The executive branch took Argentina’s side in this case for good reason. When a foreign court seeks to discover, by way of a subpoena, what military or diplomatic assets the United States has around the world, we may have a better sense of the comity implications of today’s decision. Justice Scalia notes that Congress, in enacting the FSIA, codified the law of immunity and thus put a stop to the kind of common-law development that could have led to a different outcome here. In short, he says the ball is in Congress’s court. I think Congress should consider an amendment to the statute.

  1. I have stopped covering the dispute about the merits of the injunction and the correct construction of the pari passu clause, because there are lots of people covering it very well.
  2. I think there are such procedures in some states. In Massachusetts, for example, we have supplementary process, a procedure in which a court examines a judgment debtor about its ability to pay and then enters a payment order that may be enforced as an injunction, i.e., via the court’s contempt power. Under FRCP 69, the federal court in Massachusetts will make use of this procedure at the judgment creditor’s request. But I question whether such a procedure has any application where the judgment debtor is a foreign sovereign.

7 responses to “Case of the Day: Republic of Argentina v.
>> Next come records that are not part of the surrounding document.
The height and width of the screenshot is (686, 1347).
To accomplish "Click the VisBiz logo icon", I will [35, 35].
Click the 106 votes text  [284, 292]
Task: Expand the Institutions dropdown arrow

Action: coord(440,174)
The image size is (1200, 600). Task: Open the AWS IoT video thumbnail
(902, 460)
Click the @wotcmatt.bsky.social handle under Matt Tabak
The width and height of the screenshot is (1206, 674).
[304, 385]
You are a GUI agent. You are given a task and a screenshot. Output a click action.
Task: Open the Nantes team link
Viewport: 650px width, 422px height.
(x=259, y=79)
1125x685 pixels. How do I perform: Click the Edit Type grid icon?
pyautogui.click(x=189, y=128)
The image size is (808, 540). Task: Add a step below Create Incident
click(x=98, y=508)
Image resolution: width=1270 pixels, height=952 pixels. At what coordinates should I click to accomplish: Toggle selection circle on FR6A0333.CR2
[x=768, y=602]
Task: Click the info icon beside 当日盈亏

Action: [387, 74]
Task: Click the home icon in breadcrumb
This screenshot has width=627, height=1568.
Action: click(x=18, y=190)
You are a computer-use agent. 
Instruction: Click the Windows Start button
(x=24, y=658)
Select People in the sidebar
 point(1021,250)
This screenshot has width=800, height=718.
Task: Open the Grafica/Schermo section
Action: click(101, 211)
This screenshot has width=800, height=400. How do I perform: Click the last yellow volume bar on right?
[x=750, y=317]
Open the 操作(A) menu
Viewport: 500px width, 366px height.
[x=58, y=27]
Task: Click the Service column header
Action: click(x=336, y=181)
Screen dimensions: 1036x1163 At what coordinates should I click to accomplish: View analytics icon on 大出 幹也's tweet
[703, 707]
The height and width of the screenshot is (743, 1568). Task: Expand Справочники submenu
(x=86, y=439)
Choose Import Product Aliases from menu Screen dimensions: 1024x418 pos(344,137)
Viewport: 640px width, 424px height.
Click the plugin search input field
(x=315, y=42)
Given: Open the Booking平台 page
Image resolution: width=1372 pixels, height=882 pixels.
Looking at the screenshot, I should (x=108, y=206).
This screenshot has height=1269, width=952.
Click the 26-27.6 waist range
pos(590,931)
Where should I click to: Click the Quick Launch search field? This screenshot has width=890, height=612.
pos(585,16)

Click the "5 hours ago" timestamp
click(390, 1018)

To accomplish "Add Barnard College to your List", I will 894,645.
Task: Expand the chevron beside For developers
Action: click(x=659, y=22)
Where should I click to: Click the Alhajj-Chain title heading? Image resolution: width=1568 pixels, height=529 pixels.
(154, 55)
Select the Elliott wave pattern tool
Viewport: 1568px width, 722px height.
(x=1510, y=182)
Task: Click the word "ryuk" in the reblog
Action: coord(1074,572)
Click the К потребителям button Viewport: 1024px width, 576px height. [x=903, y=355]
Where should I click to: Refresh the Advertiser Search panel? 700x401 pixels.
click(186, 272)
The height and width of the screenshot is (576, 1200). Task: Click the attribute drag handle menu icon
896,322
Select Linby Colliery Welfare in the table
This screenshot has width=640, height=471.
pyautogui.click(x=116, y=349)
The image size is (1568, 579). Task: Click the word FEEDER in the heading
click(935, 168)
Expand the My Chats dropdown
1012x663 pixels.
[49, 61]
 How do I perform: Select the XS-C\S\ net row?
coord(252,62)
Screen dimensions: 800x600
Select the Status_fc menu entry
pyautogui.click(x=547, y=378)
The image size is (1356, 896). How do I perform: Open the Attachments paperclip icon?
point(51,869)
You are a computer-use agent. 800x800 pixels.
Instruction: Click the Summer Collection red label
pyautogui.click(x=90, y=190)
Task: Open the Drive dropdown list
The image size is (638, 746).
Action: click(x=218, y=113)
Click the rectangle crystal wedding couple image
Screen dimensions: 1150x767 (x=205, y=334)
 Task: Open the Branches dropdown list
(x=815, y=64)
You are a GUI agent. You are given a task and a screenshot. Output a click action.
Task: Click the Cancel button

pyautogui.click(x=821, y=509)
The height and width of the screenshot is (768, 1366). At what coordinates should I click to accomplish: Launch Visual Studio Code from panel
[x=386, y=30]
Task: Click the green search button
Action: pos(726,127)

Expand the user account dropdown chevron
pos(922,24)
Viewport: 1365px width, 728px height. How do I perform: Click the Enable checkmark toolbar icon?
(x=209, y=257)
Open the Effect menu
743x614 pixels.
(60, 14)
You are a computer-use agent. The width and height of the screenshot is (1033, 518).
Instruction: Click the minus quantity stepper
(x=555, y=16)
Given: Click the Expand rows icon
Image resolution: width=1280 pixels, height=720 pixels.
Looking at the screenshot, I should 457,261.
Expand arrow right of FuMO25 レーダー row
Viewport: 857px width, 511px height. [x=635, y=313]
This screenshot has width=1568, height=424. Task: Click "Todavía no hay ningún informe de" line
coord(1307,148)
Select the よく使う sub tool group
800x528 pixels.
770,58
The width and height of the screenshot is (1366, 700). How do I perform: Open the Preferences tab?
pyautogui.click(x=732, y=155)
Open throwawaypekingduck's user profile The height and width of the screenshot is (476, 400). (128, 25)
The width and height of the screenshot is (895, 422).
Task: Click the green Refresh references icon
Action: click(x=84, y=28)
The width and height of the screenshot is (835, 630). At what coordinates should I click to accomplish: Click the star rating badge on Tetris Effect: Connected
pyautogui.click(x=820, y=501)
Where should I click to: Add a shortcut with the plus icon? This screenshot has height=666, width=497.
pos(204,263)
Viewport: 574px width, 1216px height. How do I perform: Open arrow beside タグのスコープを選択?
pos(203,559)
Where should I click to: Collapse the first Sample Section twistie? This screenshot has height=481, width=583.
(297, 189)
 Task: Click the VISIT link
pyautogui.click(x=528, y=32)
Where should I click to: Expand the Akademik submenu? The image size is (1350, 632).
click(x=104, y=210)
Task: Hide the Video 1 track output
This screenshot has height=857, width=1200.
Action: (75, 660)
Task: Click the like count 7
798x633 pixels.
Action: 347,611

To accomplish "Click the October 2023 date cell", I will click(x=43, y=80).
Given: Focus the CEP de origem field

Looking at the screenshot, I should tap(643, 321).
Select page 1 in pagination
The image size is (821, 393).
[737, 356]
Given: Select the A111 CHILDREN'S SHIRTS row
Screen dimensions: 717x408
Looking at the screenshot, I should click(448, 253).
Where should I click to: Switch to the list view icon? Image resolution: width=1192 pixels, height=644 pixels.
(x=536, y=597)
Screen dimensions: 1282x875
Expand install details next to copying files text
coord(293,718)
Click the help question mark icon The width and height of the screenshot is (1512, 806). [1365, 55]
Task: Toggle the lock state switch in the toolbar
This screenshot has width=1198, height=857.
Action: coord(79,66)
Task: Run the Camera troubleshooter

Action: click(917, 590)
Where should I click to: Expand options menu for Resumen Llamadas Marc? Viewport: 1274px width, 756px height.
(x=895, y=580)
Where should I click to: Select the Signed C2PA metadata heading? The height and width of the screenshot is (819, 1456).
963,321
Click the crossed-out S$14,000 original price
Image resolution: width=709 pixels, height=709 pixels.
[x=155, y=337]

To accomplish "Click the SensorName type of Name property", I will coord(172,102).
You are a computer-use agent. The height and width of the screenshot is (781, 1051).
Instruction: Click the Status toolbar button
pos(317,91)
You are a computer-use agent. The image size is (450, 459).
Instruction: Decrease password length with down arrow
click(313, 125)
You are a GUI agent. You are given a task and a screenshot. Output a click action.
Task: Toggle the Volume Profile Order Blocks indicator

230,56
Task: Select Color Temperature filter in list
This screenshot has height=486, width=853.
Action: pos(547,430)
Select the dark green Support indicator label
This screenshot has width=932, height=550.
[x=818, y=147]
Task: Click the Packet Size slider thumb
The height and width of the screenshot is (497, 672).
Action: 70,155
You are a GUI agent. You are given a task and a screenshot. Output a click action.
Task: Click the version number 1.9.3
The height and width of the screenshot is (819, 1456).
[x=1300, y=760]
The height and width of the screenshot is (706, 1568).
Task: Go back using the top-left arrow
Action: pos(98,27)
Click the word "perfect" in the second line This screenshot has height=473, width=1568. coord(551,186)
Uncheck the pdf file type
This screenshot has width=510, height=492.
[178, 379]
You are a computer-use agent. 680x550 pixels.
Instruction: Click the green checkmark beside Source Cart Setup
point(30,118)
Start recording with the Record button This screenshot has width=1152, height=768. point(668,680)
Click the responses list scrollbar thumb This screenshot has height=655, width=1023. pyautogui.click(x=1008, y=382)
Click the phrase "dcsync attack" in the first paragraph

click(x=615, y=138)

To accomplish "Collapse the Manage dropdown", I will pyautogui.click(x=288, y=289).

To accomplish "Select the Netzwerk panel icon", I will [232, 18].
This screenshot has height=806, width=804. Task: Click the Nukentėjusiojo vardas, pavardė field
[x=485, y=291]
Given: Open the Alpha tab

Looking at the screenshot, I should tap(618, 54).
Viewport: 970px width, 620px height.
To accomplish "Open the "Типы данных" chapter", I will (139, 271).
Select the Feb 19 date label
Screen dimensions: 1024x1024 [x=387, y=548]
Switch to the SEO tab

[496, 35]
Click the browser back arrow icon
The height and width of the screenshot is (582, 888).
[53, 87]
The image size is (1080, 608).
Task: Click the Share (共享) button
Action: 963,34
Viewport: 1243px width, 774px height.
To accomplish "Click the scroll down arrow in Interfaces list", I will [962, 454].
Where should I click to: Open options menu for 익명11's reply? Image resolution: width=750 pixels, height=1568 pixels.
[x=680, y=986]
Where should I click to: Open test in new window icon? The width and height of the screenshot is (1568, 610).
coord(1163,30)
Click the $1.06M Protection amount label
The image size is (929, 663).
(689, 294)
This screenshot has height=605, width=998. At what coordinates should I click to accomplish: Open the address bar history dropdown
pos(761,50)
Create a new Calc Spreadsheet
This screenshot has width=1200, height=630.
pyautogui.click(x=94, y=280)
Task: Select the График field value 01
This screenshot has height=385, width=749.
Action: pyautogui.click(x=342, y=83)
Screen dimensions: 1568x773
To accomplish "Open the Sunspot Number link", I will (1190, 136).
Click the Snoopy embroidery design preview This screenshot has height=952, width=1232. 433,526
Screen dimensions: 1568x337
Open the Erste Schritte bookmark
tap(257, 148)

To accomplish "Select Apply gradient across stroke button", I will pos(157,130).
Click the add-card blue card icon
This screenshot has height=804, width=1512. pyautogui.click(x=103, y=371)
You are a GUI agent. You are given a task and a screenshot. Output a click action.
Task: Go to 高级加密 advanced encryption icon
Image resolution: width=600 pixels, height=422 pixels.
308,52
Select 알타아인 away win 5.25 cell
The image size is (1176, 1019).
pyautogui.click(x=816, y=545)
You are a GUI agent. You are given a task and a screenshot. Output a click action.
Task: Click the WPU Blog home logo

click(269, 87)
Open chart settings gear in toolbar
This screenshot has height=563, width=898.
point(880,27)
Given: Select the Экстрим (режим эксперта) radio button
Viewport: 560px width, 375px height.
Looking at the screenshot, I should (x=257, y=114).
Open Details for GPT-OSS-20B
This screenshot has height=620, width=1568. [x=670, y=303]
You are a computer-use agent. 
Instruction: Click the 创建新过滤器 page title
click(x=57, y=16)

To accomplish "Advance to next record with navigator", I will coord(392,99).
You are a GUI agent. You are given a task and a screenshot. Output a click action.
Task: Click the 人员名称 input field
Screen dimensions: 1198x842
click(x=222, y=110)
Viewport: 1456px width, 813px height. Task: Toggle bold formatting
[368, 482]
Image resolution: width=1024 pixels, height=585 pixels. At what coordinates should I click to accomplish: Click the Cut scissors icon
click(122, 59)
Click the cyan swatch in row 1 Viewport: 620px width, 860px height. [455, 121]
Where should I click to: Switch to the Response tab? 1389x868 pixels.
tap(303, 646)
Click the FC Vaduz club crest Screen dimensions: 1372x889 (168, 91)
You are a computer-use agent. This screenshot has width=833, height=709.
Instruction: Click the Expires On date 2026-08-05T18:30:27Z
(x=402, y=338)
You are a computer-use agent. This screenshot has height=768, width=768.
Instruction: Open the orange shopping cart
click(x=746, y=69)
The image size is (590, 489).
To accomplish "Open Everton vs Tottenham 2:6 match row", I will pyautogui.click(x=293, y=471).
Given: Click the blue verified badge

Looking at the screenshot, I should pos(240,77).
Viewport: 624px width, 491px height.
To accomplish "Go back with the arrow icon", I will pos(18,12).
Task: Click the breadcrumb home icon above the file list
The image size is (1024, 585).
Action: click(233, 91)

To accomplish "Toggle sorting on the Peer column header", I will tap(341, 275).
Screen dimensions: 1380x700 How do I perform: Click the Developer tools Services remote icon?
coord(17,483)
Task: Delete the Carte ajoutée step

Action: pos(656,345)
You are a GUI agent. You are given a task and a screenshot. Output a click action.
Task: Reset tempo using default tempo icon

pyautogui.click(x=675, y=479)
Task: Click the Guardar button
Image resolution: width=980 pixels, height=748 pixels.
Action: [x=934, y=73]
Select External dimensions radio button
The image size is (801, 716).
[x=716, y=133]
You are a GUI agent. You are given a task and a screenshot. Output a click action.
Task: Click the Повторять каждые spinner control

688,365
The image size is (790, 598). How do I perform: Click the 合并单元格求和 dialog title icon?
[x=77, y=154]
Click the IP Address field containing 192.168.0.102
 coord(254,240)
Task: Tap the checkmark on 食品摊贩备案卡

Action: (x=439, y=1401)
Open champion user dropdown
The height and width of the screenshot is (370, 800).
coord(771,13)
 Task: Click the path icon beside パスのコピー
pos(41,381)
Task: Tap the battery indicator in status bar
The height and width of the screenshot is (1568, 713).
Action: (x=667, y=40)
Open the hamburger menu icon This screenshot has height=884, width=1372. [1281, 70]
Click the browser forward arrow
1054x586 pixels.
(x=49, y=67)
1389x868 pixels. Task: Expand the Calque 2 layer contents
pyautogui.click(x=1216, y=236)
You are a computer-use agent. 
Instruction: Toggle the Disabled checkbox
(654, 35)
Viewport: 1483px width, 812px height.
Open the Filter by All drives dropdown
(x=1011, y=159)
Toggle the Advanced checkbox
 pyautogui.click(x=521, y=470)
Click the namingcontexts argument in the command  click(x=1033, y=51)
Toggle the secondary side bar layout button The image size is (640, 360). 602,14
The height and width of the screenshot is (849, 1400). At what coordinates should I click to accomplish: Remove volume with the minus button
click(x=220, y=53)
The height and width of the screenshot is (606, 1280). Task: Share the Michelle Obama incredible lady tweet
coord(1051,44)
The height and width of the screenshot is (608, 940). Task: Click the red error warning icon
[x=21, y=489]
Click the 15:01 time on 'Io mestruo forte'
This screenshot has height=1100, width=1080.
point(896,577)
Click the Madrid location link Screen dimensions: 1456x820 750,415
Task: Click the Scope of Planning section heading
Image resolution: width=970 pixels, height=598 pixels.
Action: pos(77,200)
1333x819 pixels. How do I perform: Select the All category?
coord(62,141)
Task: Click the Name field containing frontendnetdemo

NML Capital”

  1. No a los Buitres

    http://www.image-share.com/upload/2594/98.jpg

    EEUU America Laws Justice Terrorists Killers

    1. Not very constructive, “No a los Buitres.”

      1. No a los Buitres

        United States of America and Europe governments lent money to dictatorial governments in Latin America, knowing that they were illegitimate governments, absolutist, tortures, murderers … The dictatorship in Argentina killed 30,000 Argentines and committed crimes for which are still being judged by democracy in Argentina … United States of America and Europe are in part accomplices for that. Much of that external debt is illegal, illegitimate and caused much pain to our people. Argentine Democracy should not pay for those crimes.
        Am I now being constructive now?

        1. F

          Actually, no, you are not.
          The argument here should not be your nickname.
          O sos un twittero K que repite relatos en blogs internacionales?

          1. No a los Buitres

            I’m not K. I am from the true “centro-izquierda”, not like K.
            So “F”, why do you ask me that? Are you related with the “milicos”? Stop bothering me and go to visit your criminals relatives to the jail.

            1. Keep it classy, you two!

        2. Well, this is better than your last comment, though it doesn’t really have to do with the issues in the case that I was writing about. Whether the debt was odious debt has nothing to do with what sort of discovery should be available to the judgment creditor—or, for that matter, with whether Judge Griesa’s injunction was proper.